Objective:
Copy the stretch from the line containing "Select the green candle near 3 Nov 20:00" through the end of the lines, keeping every line identical.

START Dataset entries

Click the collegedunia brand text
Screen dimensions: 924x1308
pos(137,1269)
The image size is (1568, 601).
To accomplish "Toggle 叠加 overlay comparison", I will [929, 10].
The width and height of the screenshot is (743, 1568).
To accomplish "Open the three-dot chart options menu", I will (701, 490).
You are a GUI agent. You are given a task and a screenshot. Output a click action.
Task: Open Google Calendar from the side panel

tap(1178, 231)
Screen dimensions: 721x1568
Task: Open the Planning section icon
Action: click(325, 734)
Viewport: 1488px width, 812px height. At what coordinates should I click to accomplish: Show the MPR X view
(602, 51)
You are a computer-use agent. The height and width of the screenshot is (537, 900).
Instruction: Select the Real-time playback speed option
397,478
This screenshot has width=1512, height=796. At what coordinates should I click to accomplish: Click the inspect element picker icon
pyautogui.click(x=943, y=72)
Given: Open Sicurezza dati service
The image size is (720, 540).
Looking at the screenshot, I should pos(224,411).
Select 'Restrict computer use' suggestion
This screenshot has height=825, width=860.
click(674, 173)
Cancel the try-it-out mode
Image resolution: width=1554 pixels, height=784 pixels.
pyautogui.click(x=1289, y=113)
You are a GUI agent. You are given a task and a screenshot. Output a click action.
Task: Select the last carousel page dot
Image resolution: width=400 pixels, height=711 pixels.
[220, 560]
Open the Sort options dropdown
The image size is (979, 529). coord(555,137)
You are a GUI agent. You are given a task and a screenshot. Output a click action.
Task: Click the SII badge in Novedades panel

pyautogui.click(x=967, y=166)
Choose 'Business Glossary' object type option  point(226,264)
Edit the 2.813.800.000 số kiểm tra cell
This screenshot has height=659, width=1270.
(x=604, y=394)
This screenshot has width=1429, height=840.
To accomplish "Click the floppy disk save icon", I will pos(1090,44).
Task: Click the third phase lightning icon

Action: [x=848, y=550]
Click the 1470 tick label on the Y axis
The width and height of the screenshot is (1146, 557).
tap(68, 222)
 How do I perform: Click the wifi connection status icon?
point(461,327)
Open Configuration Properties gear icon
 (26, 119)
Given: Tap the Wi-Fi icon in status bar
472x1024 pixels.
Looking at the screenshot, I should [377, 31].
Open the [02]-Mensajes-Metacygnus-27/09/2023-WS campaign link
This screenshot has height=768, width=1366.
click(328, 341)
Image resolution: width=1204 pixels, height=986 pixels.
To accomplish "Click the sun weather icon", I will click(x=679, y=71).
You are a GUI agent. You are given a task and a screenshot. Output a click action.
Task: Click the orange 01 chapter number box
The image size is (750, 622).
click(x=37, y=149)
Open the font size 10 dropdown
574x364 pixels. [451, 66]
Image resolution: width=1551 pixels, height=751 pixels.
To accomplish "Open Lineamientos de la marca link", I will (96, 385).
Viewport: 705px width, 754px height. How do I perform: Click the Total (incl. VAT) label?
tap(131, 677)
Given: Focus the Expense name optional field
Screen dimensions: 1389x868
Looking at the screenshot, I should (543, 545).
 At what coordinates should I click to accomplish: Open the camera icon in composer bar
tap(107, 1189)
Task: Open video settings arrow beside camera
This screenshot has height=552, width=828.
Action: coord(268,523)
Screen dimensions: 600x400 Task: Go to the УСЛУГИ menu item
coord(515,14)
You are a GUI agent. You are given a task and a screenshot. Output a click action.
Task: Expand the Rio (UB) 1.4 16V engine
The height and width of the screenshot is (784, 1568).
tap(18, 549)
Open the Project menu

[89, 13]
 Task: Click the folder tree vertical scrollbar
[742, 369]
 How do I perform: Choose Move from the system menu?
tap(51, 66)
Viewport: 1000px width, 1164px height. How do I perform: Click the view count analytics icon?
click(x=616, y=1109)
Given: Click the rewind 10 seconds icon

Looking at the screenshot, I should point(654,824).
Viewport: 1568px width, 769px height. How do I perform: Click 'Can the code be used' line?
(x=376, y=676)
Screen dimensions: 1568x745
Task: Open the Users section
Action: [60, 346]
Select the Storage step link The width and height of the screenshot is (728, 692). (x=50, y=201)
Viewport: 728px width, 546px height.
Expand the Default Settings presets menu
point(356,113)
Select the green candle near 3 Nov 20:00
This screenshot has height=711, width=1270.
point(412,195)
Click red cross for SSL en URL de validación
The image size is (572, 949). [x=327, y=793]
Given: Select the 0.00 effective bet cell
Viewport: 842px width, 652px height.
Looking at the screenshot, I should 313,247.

END Dataset entries

Problem solution:
Select the green candle near 3 Nov 20:00
This screenshot has height=711, width=1270.
point(412,195)
Click red cross for SSL en URL de validación
The image size is (572, 949). [x=327, y=793]
Given: Select the 0.00 effective bet cell
Viewport: 842px width, 652px height.
Looking at the screenshot, I should 313,247.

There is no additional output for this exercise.